====== Extrait choisi ======

GENÈSE DE L'INSTANCE

[2]        Le demandeur est un citoyen du Honduras et un réfugié au sens de la Convention qui est devenu résident permanent du Canada en juillet 1986.

 

[3]        En février 2003, un agent d'immigration a, en vertu du paragraphe 44(1) de la Loi sur l'immigration et la protection des réfugiés, L.C. 2001, ch. 27 (LIPR), établi un rapport dans lequel il estimait que le demandeur était interdit de territoire pour atteinte aux droits humains ou internationaux pour avoir commis hors du Canada une des infractions visées aux articles 4 à 7 de la Loi sur les crimes contre l’humanité et les crimes de guerre, L.C. 2000, ch. 24, au sens de l'alinéa 35(1)a) de la LIPR.

 

[4]        Suivant les faits que l'agent d'immigration a relatés dans son rapport et sur lesquels il a fondé son avis, le demandeur avait admis avoir joint de son plein gré la Direction des enquêtes nationales spéciales du Honduras de 1980 à 1984. Au cours de cette période, le demandeur aurait, selon le rapport, participé à des actes de kidnapping et de torture commis contre la population civile au Honduras.

====== Données fournies ======

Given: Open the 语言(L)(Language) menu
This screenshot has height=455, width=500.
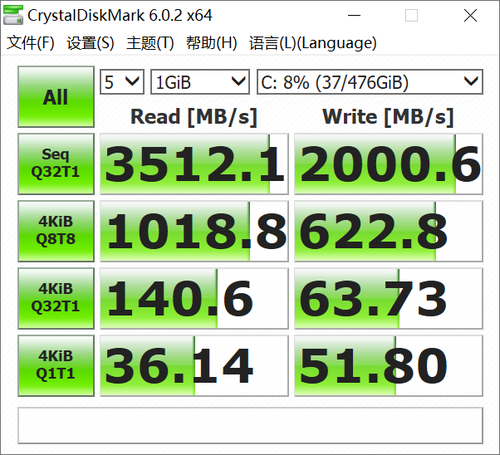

======

## Objectif
Rédigez la suite de l'extrait sur la genèse de l'instance, en reprenant juste après sa dernière phrase.

## Réponse à l'exercice
[5]        Le rapport de l'agent d'immigration a été transmis au délégué du ministre qui, à son tour, a estimé le rapport bien fondé. L'affaire a ensuite été déférée à la Section de l'immigration pour enquête, conformément au paragraphe 44(2) de la LIPR, en vue de déterminer si le demandeur devait être interdit de territoire en vertu de l'alinéa 35(1)a).

 

[6]        Le 26 janvier 2005, le demandeur a réclamé l'ajournement de l'audience de la Section de l'immigration en attendant la décision du gouvernement au sujet de la communication des éléments que le demandeur estimait utiles à la présente instance.

 

[7]        Le 26 mai 2005, en tant que partie à l'instance introduite devant la Section de l'immigration, le demandeur a avisé le Procureur général du Canada (le Procureur général) qu'il prévoyait divulguer des renseignements qu'il estimait « sensibles » ou « potentiellement préjudiciables » au sens de l'article 38 de la Loi sur la preuve au Canada, L.R.C. 1985, ch. C-5, modifiée.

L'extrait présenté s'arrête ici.